Paty’s killing prompted the government to close several mosques and shutter two leading Muslim organizations, the Baraka City charity and the Collective against Islamophobia in France, Agence France Presse reports.
Macron’s defense of the caricatures as free speech prompted protests among Muslims in other countries and some nationwide boycotts of French products.
Just days after the killing of Paty, an attacker shouting Islamic slogans killed three people at Basilica of Notre-Dame de Nice.
France has suffered over a dozen Islamist terrorist attacks since 2015. However, proposals to respond to extremism differ.
The Socialist Party said a major expansion of social programs would better combat extremism through better schools and job opportunities.
The far-right National Rally party, whose leader Marine Le Pen has already announced a challenge to Macron, said the bill does not go far enough. Some critics on the political right objected that the legislation should have mentioned Islam or Islamism by name.

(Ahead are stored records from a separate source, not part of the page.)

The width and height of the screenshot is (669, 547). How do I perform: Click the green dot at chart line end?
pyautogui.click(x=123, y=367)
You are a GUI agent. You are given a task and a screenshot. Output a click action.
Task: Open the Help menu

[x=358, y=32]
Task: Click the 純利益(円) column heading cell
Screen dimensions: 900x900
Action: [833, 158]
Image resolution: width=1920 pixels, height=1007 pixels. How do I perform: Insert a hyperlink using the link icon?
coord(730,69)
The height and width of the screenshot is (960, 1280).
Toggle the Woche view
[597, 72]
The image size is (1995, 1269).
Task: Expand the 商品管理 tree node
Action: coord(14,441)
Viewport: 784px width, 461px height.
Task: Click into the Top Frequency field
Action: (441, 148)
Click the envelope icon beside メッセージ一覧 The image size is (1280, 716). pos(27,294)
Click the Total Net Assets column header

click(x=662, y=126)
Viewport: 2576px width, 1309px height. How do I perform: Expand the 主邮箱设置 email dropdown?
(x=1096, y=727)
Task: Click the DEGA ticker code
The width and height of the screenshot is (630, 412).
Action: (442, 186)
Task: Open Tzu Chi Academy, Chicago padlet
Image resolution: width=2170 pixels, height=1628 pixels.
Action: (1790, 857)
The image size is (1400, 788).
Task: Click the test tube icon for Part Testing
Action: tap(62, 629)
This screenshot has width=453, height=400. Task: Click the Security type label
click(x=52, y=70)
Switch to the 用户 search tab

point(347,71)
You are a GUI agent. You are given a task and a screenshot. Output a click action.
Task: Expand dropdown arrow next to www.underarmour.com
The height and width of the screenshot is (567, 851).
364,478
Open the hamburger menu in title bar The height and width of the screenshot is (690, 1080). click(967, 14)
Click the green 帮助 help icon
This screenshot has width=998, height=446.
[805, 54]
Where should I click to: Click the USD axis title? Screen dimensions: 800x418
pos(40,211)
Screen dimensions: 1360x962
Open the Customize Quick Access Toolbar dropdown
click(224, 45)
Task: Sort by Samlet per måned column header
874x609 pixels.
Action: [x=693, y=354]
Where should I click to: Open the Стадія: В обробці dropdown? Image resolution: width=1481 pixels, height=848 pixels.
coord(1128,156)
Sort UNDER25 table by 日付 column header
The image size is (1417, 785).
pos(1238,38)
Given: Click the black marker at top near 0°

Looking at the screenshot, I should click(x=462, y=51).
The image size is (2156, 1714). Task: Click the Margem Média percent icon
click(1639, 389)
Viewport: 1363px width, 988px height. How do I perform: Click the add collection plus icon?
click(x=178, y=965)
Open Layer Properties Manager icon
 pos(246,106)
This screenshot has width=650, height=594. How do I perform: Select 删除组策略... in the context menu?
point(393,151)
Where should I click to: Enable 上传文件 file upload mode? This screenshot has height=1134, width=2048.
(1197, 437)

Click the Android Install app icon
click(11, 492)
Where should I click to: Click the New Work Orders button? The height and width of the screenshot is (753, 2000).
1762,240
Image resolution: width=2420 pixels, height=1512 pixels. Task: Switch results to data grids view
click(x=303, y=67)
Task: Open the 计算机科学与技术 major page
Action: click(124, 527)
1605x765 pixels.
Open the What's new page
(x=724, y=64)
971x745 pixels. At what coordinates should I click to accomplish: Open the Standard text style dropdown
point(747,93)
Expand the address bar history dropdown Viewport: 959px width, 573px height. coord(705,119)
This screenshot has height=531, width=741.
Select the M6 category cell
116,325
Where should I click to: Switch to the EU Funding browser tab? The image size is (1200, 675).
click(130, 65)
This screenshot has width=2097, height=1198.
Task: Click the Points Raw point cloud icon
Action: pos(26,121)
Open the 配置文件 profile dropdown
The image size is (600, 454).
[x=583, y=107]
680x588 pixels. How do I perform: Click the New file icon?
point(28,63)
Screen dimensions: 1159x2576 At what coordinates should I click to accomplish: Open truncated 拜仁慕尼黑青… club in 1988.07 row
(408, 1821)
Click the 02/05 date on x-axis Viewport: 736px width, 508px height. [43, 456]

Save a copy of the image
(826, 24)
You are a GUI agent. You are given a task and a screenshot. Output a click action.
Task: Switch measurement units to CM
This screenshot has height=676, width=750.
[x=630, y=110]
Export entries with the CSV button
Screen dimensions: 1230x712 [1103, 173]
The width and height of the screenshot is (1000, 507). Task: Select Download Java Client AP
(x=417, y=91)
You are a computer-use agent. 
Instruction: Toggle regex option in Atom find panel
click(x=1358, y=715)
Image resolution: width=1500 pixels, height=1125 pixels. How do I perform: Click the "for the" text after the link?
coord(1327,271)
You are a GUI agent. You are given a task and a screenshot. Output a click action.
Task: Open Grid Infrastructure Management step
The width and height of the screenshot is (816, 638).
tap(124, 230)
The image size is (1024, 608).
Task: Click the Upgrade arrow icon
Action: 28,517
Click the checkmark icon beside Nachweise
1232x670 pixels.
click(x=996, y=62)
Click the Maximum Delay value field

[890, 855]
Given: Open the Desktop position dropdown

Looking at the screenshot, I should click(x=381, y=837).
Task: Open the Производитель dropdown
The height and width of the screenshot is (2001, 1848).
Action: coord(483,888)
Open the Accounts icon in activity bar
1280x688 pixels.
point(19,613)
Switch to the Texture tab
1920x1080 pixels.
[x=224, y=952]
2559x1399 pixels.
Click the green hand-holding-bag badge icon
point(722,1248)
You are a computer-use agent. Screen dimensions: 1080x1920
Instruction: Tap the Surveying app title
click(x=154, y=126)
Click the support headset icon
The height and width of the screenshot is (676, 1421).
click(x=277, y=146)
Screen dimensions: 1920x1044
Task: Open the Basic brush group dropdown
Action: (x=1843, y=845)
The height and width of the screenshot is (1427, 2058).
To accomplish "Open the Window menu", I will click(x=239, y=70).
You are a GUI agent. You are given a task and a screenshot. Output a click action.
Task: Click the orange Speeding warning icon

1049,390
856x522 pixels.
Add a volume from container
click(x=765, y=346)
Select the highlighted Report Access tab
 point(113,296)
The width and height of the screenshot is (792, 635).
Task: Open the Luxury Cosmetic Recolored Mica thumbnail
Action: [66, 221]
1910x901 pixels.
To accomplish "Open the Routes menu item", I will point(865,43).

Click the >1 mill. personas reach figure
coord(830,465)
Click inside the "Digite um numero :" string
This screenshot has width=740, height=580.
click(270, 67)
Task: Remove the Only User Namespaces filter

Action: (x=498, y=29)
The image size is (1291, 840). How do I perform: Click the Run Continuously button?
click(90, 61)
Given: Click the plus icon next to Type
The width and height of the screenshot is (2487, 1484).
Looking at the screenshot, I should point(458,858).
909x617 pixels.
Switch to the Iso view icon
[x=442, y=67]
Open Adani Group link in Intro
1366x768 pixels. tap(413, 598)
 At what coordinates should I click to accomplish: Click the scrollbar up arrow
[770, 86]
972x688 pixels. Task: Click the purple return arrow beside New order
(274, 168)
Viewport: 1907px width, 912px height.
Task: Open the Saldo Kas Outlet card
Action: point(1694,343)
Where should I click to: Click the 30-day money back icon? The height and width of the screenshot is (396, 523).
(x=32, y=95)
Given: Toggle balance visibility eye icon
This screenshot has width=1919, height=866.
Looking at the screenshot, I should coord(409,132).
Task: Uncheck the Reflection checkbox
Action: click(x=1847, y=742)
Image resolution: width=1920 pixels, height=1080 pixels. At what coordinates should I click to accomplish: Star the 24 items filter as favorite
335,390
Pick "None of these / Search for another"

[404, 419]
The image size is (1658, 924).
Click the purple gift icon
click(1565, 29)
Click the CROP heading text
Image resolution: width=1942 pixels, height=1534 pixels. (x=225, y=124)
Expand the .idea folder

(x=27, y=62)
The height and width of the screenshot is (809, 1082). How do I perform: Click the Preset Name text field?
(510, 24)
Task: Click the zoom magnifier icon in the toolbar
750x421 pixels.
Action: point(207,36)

The legislation originally proposed a ban on homeschooling. After major debate, it placed strong limits on the practice, requiring state authorization. It aims to ensure that children attend regular schools at age 3 and to avoid any agenda that might encourage extremist beliefs, ITV News reports.
Home education is viewed as a source of separatism and a means for Muslim families to shelter young girls from what they see as cultural corruption, the New York Times reports.
The religious freedom group ADF International objected to the education provisions, saying they would “severely curtail rights that have not only been upheld in French national law since 1882, but also are affirmed in international human rights law.”
“International law recognizes the right of parents to direct the upbringing and education of their children,” Jennifer Lea, legal counsel for ADF International in Strasbourg, said Feb. 17. “Children are born to parents, not the state, and it should be parents who make decisions about how to best raise their children.”
Robert Clarke, Deputy Director of ADF International, said France’s proposed homeschooling policy is “completely out of step with other democracies that embrace home education as part of their free and pluralistic society.”
“Moreover, home education is a natural, fundamental, and protected human right. France has signed up to protect this right in international treaties, and must not ignore its obligations,” he said. “Taking choices away from parents undermines the tremendous responsibility they have and is a slap in the face to the millions of mothers and fathers that France has relied upon to homeschool during the pandemic.”
A 2004 bill banned children from wearing religious symbols in French public schools. The measure drew criticism from many world leaders, including Pope John Paul II.